戦車とラジコン

人生

 ついに走り出した我々による戯れ




 人混みのなかにいると、時折このなかの誰かが自分の心を読んでいるのではないか――そんなことを考えることがある。



『まさか我々の存在に勘付くとは』



『やはり地球人は面白い』



 ある朝、目が覚めると、脳に直接語り掛けて来る声があった。



『我々は、宇宙人。お前には今日一日、我々の指示に従って動いてもらう』



(な、なんだ……!? 頭に直接、ニュース番組に出演する犯罪者みたいな加工された声が……!)


『さあ、起床するのだ』


(俺は夢でも見ているのか……? この指示に従わなかったら……)


『従わなければ、こうなる』


 ドン! と部屋の窓にスズメが激突した。背筋に悪寒が走る。


(こ、殺される……!)


『さあ、起床するのだ。これから15分以内に家を出ろ』


「……!」




                   ■




『慌てるのではない。走るな』


「はあ、はあ、はあ……」


『走れば、お前の異常が周りに気付かれてしまう。走らず、歩くのだ』


(は、走らずに目的地まで行けと……!)


 心臓がバクバクと音を立てる。気持ちだけが先走る。急がなければならない。指定された時間までに到着しなければ、いったいどうなることか――


『止まれ』


「!」


『右手をご覧ください』


「右手……!」


 俺の右手……。


『そうではない。右に顔を向けるのだ』


 右を向く。横断歩道の前で足をぷるぷる震わせているおばあさんがいた。杖をつき、重そうな荷物を抱えている……。


『その老婆を助けるのだ』


「はあ、はあ、はあ……」


 この声の主はどこからか俺を見ている……。

 正直老婆に構っている余裕はないのだが、指示に従わなければどうなることか。走ってもいないのに呼吸が荒い。


「ありがとうねぇ」


「いえいえいえいえいえ」


 老婆を助けた。


「これ、大したものじゃないけど……」


 老婆から一凛の薔薇をもらった。


「…………」


 ほっこりした。


『さあ、移動を再開するのだ』


「はあ、はあ、はあ……」


 ほっこりしている場合ではなかった。




                   ■




 ――どうしてこんなことに……。


 今日は卒業式――三年生が卒業する。

 三年の先輩とは、今日で最後だ。


 想いを伝える勇気はなくても、せめて先輩にお別れを言いたかった……。


『さあ、次の目的地はあそこだ』


 頭のなかにイメージが浮かぶ。東奔西走し、薔薇やら百合やらいろんな人を助けお礼にお花をもらいすっかり腕のなかがお花畑になった俺に、今度は自宅からほど近い距離にある公園へ行けという指示が下った。

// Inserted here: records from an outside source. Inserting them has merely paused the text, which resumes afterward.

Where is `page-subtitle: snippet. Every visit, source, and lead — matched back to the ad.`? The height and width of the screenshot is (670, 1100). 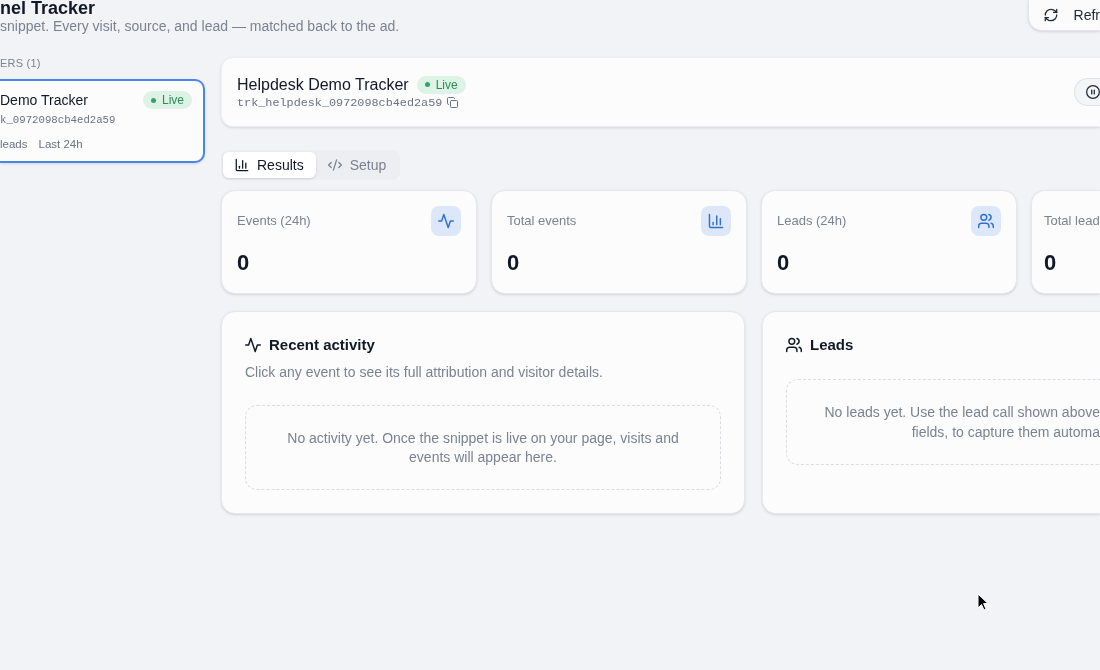
page-subtitle: snippet. Every visit, source, and lead — matched back to the ad. is located at coordinates (200, 26).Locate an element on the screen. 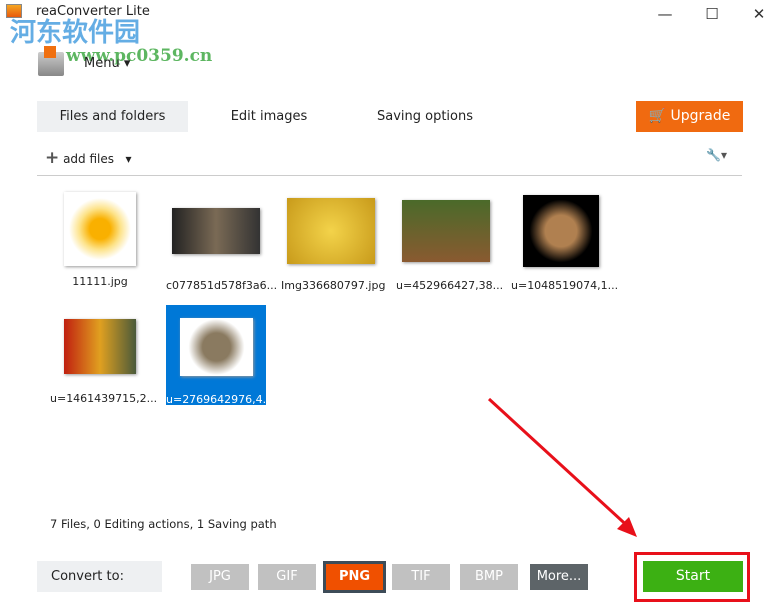 This screenshot has height=605, width=777. add-files-label: add files is located at coordinates (89, 159).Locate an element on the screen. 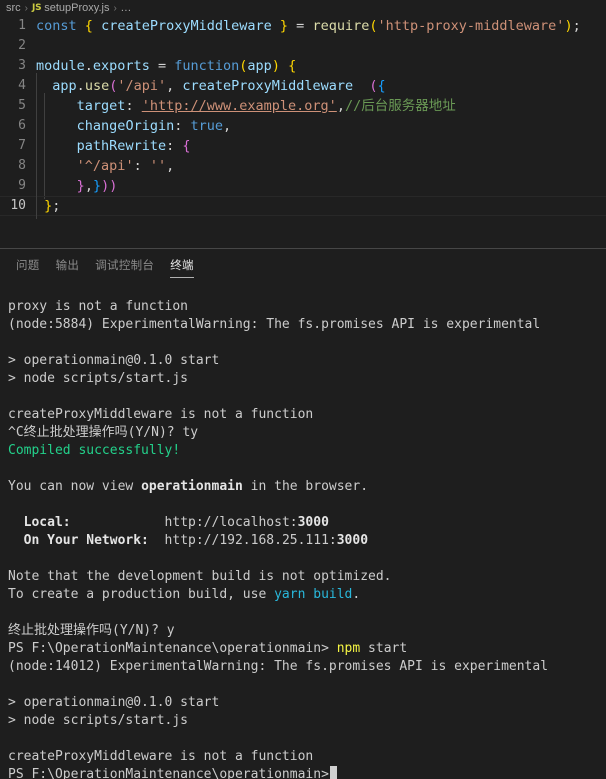 The image size is (606, 779). text-fragment: in the browser. is located at coordinates (306, 486).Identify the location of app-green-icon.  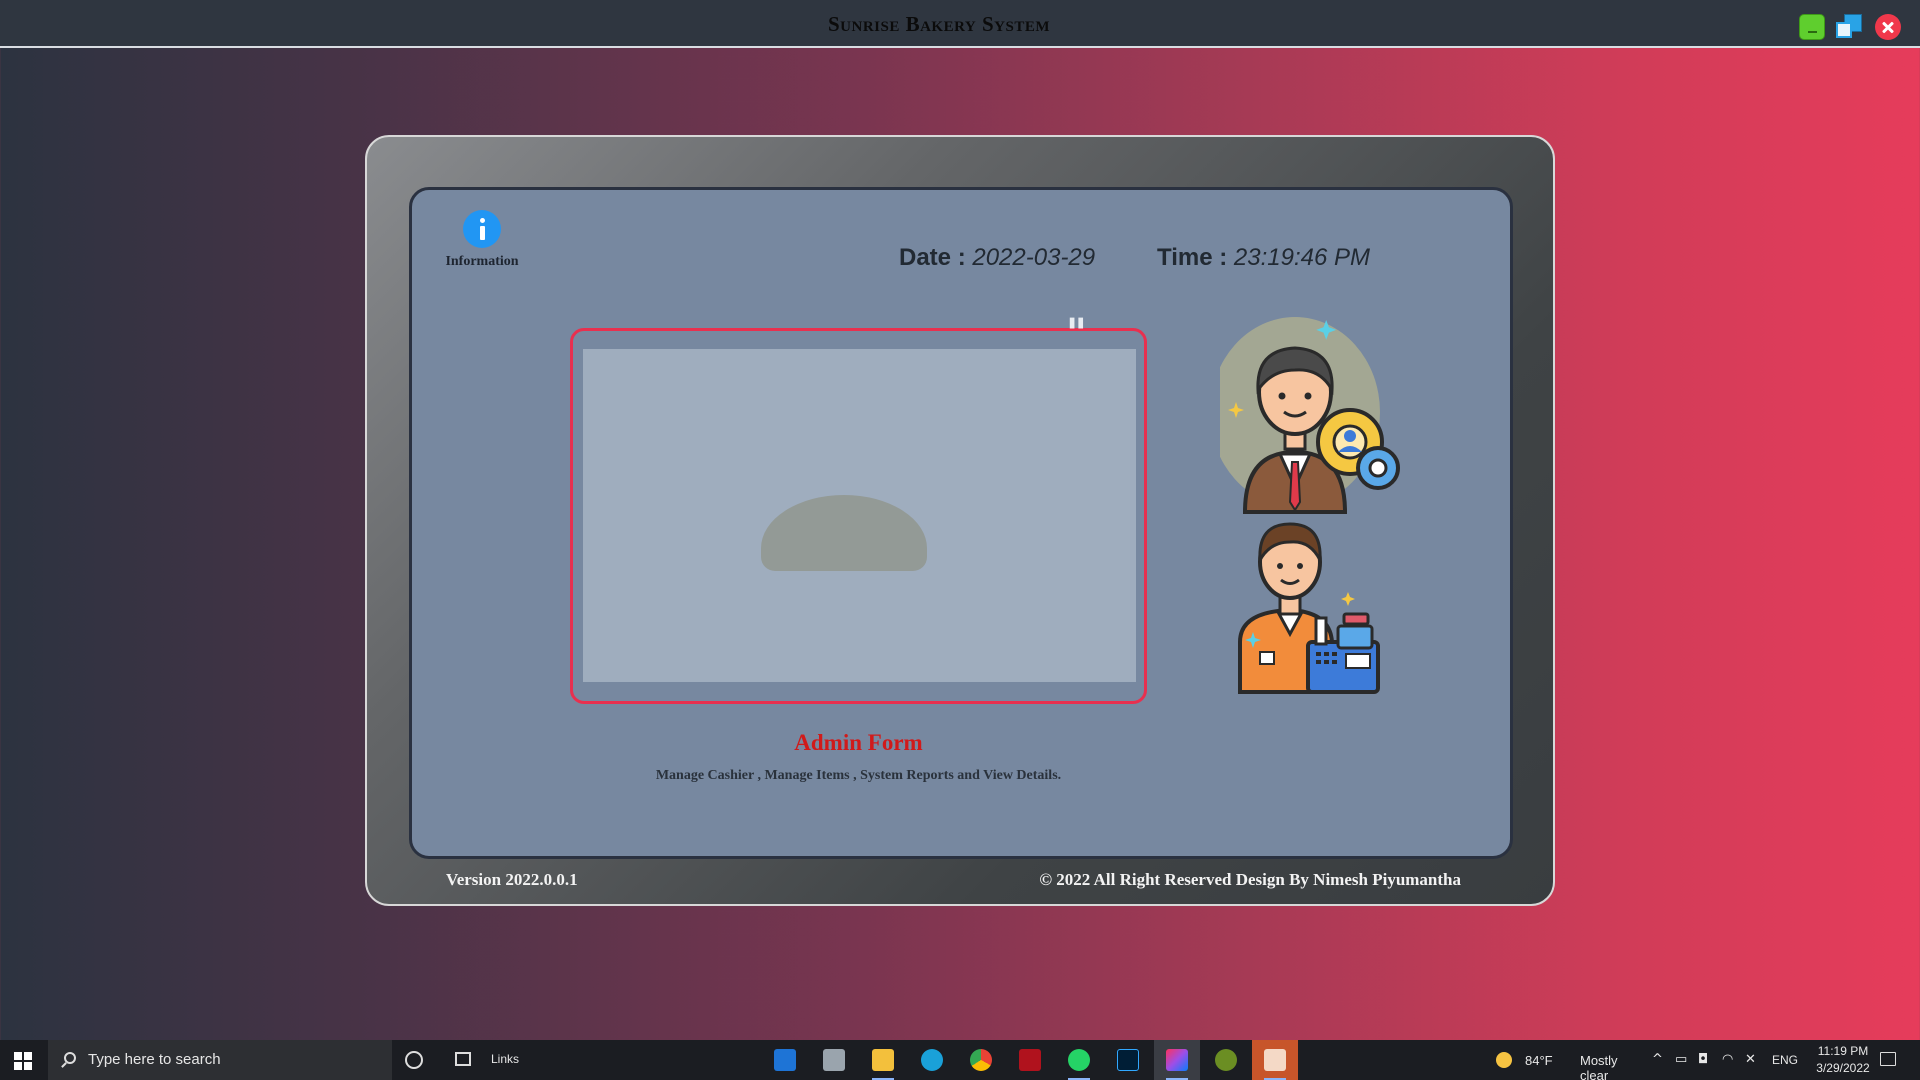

(いったいこいつは……こいつら? は何がしたいんだ……?)


『お前は何も考えなくともよい。ただ、我々の指示に従うだけでいいのだ……』


 まるでラジコンになった気分だ。使い走りだ。俺は地球の花のサンプルでも集めさせられているのか。


(いつの間に脳にチップを埋められたんだ……俺はこれから先どうなってしまうんだ……)


 公園に辿り着く。ここまで早歩きできただけなのに、不安のせいか胸は苦しく息は荒く、すぐには顔を上げることが出来なかった。


『ここで休憩しよう』


「休憩……?」


『…………』


「あ、あの……?」


 頭のなかから声が消えた。指示待ち人間と化していた俺は突然の事態に戸惑うしかない――



「あれ?」



 ふと、聞き慣れた声がした。


 顔を上げると、公園のブランコに先輩の姿があった。


「せ、先輩……? なぜここに……? 卒業式は――」


「うーん、まだちょっと学生気分でいたい、みたいな? そういうキミこそ、どうしてここに? ……花束なんか持って……」


「え? あ、いや――これは成り行きでそうなったというか――」


 まさか――


(宇宙人さん、俺のために……?)


 頭のなかに返事はない。


(しかし俺はどうすればいいんだ……? 成り行きとはいえ、花束持って現れるとか――やるここといえば一つしか思いつかないが、さすがにちょっとストーカーじみてないかこの状況?)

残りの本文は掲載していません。